Maidstone Christian Care had been registered as a charity (1048081) in 1989 and in 1995 became registered as a company limited by guarantee. A few months later the first Day Centre opened in a ground floor flat in Lenworth House and we were able expand our service to homeless and vulnerable men and women.
The Path to Lily Smith House
Around 9 years ago we were asked if we would run a new day centre which was to be built alongside a hostel in Knightrider Street. The project was unusual in that it would comprise a day centre and hostel on one site.It would be built on land owned by the national housing association, English Churches Housing with an initial grant of £2.2 million from the Government's Safer Communities Fund. Maidstone Borough Council, English Churches Housing and Maidstone Christian Care would become partners in the new venture
In a search carried out befor the work could start on the Knightrider Street site, archeologists unearthed some interesting historic find including medieval ditches dating back to the 13th and 14th centuryries. The project involved the refurbishment of a 15th century Grade 1 listed building and the construction of two new buildings, one four storeys high and the other two storeys. Work started early in 2003 and was completed at the end of July 2004 when we moved in.
The Lily Smith House complex comprises 30 rooms for single homeless people, 10 move on flats, 2 units which will provide emergency accommodation for families in crisis and of course the Day Centre. Whilst we are working in partnership with the hostel, MCC remains totally independent of the hostel and responsible for running and funding the new Maidstone Day Centre.

- _Given entries_

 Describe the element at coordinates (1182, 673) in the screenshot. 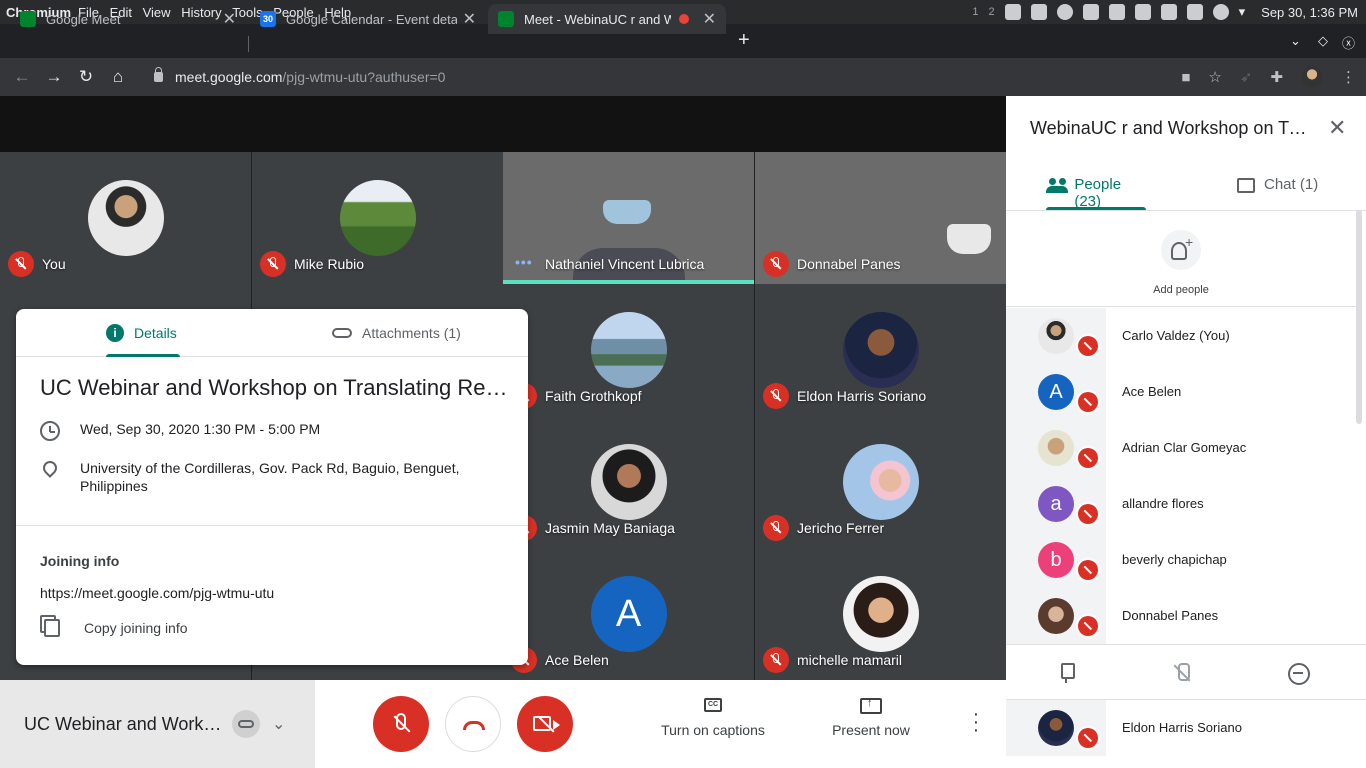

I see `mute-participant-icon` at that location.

---

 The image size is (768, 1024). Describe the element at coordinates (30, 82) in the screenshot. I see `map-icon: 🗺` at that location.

- _Tasks and exercises_
a - Print the passage of the Maidstone Christian Care history starting with "The Lily Smith" and going on through "Maidstone Day Centre.".
b - Rewrite the paragraph of the Maidstone Christian Care history that begins "The Lily Smith House complex comprises" as a short list that keeps its main facts.

- _Responses per task_
a -
The Lily Smith House complex comprises 30 rooms for single homeless people, 10 move on flats, 2 units which will provide emergency accommodation for families in crisis and of course the Day Centre. Whilst we are working in partnership with the hostel, MCC remains totally independent of the hostel and responsible for running and funding the new Maidstone Day Centre.

b -
The Lily Smith House complex comprises:
- 30 rooms for single homeless people
- 10 move on flats
- 2 units providing emergency accommodation for families in crisis
- the Day Centre

MCC works in partnership with the hostel but remains totally independent of it, and it is responsible for running and funding the new Maidstone Day Centre.